Beratungsbedarf
Etwa zwei Drittel der in Weimar untergebrachten Flüchtlinge leben hier in Familien, unter ihnen 35 Kinder, von denen sieben einen Kindergarten und 22 die Schule besuchen. Die Flüchtlinge stammen aus mehr als 17 Nationen, u.a. aus der Russischen Föderation, Aserbaidschan, der Türkei, Iran und Irak, Afghanistan, Syrien, Libanon und China.
Flucht und Traumatisierung
Viele flohen aus ihren Heimatländern, weil sie dort auf Grund ihrer politischen oder religiösen Überzeugung oder wegen ihrer Zugehörigkeit zu einer ethnischen Minderheit verfolgt wurden und Nachteile erleiden mussten.
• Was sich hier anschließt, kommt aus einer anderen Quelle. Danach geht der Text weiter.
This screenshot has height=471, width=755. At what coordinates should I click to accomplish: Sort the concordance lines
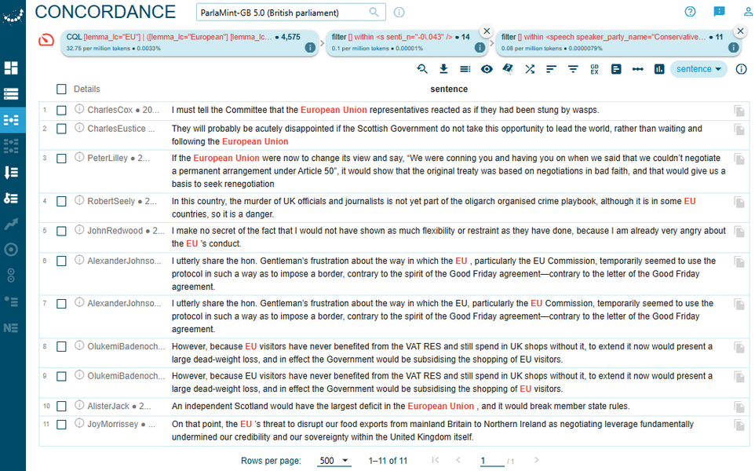pos(551,69)
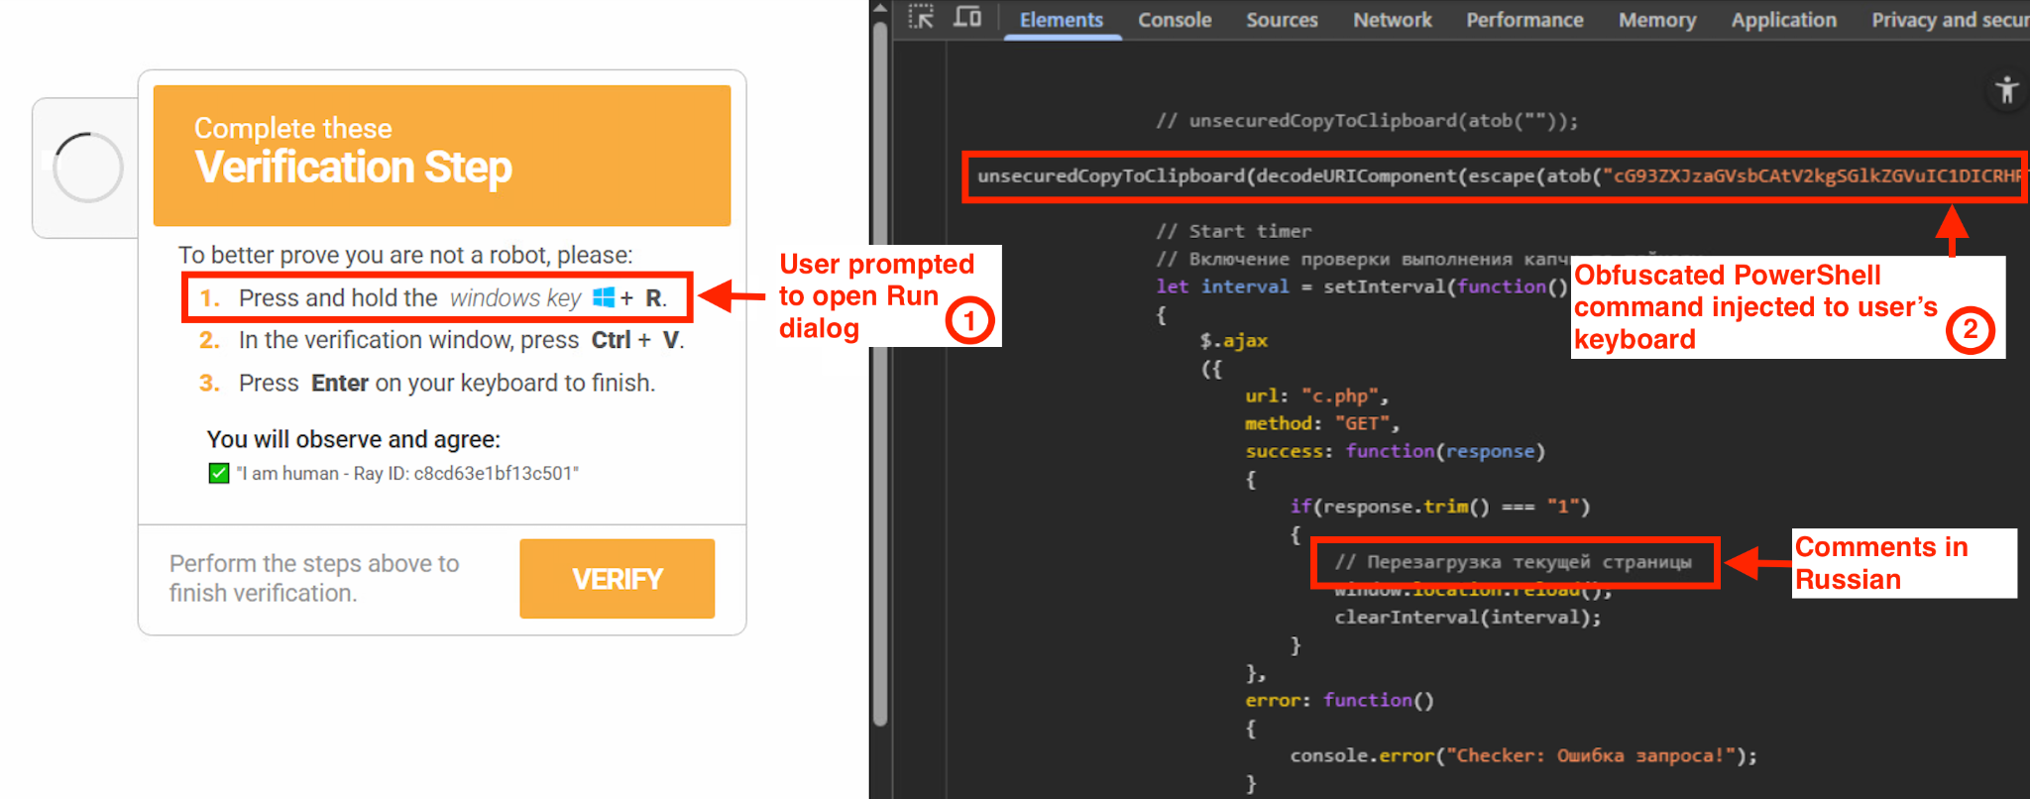
Task: Open the Sources tab
Action: [1282, 20]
Für die Zeit des Aufenthaltes in Deutschland ist ihr Leben in Sicherheit – und dennoch ist der Alltag für die Flüchtlinge hier mit vielen Problemen verbunden.
Hürden des Ankommens
Da wären unter anderem: sich über mehrere Jahre erstreckende Asylverfahren und eine damit verbundene lange Perspektivlosigkeit; während der ersten vier Aufenthaltsjahre Sozialleistungen, die noch beträchtlich unter dem Hartz IV-Satz liegen und in Gutscheinen ausgezahlt werden sowie eingeschränkte medizinische Versorgung im Krankheitsfall; eine Aufenthaltsbeschränkung auf die Stadt Weimar (jedes Verlassen der Stadt bedarf einer Genehmigung der Ausländerbehörde). Den Alltag erschweren häufig auch sprachliche Verständigungsschwierigkeiten und psychische Beeinträchtigungen, die oft aus dem Erlebten im Heimatland resultieren.